ESA GNC Conference Papers Repository

Title:
Hazard Avoidance for Planetary Landing: GNC Design and Performance Assessment
Authors:
Parreira, B.; Di Sotto, E.; Rogata, P.; Caramagno, A.; Rebordão, J.
Presented at:
Tralee 2008
DOI:
Full paper:
Abstract:

Technologies for planetary landing have been studied and developed since the late fifties during the Moon race, which culminated in 1969 with the first human landing on the Moon. Nowadays, instead of humans, small probes/landers are sent to distant planetary bodies. These landings are often performed by a pre-programmed time sequence of events that bring the lander to a full stop in a desired area at the planet surface (e.g. ‘pathfinder-type’ is a open-loop landing with airbags; ‘Viking-type’ a semi-automatic landing). Future exploration missions envisage landing on planetary surfaces that are not known apriori, or in areas that are not flat and hazard free as the nominal selected Landing Sites (LS) of the current exploration missions. Landers also tend to become smaller and lighter, not so robust to surface hazards.

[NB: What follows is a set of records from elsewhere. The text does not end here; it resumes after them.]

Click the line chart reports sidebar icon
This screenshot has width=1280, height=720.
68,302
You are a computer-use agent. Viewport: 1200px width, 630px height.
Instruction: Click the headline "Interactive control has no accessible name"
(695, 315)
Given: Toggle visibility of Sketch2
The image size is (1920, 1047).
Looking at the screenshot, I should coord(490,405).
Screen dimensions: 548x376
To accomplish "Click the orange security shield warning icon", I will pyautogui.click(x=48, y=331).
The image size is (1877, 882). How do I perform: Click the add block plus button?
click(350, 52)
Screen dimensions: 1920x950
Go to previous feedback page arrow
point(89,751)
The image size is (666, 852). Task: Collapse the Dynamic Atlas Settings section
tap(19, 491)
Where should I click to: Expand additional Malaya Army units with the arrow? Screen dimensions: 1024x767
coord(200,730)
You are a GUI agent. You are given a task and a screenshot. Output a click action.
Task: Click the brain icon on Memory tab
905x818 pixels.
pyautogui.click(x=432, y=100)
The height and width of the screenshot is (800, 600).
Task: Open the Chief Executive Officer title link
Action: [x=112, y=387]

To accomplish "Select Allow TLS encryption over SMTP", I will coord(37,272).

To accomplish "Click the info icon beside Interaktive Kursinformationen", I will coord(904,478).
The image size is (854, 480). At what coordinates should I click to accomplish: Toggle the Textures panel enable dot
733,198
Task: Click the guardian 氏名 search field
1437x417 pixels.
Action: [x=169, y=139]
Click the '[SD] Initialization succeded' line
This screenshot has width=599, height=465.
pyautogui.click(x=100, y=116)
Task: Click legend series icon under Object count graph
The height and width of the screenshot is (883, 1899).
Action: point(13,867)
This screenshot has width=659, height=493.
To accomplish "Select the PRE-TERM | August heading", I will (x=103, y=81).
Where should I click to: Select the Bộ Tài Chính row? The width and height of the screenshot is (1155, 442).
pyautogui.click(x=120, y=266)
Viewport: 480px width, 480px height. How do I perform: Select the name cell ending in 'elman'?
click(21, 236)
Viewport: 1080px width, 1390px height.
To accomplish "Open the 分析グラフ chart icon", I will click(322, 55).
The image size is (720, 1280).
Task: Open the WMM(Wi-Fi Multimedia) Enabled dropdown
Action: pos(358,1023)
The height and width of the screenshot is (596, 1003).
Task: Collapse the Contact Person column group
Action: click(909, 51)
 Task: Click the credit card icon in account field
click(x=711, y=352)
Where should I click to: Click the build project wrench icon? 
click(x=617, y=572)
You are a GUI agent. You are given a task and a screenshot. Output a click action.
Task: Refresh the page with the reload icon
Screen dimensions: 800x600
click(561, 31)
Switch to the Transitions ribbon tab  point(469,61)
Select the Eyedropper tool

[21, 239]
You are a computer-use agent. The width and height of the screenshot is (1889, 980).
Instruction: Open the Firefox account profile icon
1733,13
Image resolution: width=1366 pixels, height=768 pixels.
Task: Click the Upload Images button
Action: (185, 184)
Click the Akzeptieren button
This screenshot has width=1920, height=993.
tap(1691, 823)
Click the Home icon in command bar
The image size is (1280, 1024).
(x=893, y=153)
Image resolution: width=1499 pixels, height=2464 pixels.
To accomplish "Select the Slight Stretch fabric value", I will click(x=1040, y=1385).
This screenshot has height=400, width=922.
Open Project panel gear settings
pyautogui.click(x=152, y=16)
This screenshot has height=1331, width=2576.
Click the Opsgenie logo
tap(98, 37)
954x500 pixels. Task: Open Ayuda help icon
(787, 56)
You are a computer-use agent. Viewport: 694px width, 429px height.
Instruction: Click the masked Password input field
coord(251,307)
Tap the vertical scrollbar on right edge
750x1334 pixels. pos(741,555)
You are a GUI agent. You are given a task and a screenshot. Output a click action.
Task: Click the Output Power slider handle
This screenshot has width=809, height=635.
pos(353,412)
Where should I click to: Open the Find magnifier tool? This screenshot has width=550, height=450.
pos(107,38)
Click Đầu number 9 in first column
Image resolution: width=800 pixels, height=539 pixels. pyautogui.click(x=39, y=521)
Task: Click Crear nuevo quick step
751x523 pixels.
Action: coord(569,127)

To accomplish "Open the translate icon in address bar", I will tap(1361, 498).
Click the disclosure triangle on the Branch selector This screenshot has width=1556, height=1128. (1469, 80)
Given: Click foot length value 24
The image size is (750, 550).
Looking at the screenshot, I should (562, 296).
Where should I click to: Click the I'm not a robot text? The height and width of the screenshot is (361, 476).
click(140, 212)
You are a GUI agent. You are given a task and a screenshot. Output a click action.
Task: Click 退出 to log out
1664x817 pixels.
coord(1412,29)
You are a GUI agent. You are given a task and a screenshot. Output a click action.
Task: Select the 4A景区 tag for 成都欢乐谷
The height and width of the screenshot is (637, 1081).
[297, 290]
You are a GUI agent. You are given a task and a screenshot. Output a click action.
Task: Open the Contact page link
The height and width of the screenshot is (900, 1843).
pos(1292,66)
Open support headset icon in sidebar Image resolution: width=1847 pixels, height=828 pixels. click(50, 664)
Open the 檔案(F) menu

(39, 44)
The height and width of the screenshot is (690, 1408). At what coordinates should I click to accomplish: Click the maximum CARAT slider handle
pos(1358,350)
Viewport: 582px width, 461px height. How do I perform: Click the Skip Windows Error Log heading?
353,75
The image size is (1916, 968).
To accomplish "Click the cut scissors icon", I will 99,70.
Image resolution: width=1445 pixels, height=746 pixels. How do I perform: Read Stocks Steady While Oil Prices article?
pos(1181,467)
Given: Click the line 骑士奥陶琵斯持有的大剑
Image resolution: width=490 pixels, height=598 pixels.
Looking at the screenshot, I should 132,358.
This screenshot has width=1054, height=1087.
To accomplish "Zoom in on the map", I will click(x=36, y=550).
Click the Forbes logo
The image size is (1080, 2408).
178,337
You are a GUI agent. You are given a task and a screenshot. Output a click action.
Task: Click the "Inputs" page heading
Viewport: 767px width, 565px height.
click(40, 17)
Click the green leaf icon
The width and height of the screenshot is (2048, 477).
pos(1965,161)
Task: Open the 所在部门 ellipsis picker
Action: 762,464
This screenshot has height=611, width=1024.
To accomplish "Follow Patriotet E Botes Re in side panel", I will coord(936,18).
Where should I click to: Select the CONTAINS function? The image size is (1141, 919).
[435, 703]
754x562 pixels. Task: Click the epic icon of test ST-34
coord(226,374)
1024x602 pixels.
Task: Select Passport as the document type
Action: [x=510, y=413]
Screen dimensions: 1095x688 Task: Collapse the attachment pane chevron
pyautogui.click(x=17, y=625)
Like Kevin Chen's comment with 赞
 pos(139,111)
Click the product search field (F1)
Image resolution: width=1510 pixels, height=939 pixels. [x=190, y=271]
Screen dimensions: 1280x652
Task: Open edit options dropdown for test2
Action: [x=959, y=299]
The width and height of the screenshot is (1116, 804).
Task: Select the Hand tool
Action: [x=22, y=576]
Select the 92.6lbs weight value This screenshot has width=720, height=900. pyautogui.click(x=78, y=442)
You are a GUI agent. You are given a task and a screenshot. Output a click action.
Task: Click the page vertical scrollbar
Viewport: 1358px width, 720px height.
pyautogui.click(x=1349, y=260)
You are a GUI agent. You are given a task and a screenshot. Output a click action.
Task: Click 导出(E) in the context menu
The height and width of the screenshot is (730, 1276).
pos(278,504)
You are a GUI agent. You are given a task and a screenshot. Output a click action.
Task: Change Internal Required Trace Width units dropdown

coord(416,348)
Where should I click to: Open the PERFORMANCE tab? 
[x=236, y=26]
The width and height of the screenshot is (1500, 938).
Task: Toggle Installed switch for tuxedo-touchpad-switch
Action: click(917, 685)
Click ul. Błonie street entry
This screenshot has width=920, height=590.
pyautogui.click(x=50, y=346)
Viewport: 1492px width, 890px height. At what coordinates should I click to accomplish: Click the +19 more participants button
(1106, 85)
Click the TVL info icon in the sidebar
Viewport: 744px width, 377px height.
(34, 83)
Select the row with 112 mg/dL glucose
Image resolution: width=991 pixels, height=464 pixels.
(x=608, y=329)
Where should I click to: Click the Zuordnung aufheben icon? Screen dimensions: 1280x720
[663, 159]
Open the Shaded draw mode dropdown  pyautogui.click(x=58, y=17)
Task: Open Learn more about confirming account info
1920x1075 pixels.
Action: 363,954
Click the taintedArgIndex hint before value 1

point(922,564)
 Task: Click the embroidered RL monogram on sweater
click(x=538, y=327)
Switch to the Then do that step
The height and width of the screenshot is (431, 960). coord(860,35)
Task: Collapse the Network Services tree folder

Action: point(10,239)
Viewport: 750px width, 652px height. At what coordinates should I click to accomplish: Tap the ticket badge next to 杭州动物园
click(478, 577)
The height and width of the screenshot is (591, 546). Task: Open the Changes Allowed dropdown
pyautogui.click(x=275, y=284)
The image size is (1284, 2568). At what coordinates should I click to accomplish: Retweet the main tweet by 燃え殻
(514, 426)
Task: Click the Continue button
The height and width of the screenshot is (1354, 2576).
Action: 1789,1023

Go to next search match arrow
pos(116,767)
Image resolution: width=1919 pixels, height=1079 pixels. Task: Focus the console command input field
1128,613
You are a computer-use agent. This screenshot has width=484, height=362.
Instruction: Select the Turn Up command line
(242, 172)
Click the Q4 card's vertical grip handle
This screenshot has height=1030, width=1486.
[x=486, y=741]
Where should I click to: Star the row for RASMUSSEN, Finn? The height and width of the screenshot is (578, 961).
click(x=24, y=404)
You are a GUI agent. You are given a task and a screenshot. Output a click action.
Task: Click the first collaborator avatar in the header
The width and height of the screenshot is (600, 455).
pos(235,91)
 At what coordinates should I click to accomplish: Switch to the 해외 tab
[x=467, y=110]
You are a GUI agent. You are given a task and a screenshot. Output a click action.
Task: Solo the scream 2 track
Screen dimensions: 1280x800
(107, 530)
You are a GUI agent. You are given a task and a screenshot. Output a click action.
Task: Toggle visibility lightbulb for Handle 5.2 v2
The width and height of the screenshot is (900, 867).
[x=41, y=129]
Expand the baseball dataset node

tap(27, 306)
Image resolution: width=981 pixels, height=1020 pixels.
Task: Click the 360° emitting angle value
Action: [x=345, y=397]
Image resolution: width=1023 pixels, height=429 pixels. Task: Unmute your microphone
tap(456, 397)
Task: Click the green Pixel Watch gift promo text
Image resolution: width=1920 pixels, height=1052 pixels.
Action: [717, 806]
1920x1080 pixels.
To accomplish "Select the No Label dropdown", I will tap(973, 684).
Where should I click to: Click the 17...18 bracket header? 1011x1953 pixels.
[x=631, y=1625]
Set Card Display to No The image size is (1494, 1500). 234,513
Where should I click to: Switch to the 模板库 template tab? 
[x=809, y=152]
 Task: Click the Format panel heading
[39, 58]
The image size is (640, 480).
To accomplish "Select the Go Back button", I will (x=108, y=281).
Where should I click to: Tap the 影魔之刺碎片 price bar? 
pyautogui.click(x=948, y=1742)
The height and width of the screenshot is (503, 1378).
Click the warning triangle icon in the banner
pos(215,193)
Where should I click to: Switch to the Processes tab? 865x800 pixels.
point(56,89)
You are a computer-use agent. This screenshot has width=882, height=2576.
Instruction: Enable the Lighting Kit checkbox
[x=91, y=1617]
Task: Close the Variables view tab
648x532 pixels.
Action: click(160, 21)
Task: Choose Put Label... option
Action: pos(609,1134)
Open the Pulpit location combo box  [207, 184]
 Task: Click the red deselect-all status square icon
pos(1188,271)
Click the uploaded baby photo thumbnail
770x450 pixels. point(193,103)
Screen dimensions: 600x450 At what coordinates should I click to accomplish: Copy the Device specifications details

Autonomous pinpoint soft-landing systems that include Hazard Avoidance (HA) capability are therefore required to guarantee safe landing. An HA system is responsible for the detection of any hazards that put in risk the landing mission and path-planning to avoid the detected hazards. Hazard detection implies the lander to be equipped with proper sensing devices. In the frame of this study, an optical sensor, onboard camera, is used to detect hazards (e.g. craters, rocks, boulders, high slopes, etc.) in the landing zone. This paper briefly describes the developed HA algorithms (already described in more detail in [3]), and presents the work done in the consolidation of the performance assessment of the algorithms on a realistic landing on Mercury. Specifically, the following aspects were studied: assessment of Guidance performance with respect to Navigation errors, Monte Carlo campaign carried out to evaluate the closed loop performance of the HA function, profiling of HA software, and assessment of applicability of HA concept to Mars landing scenario.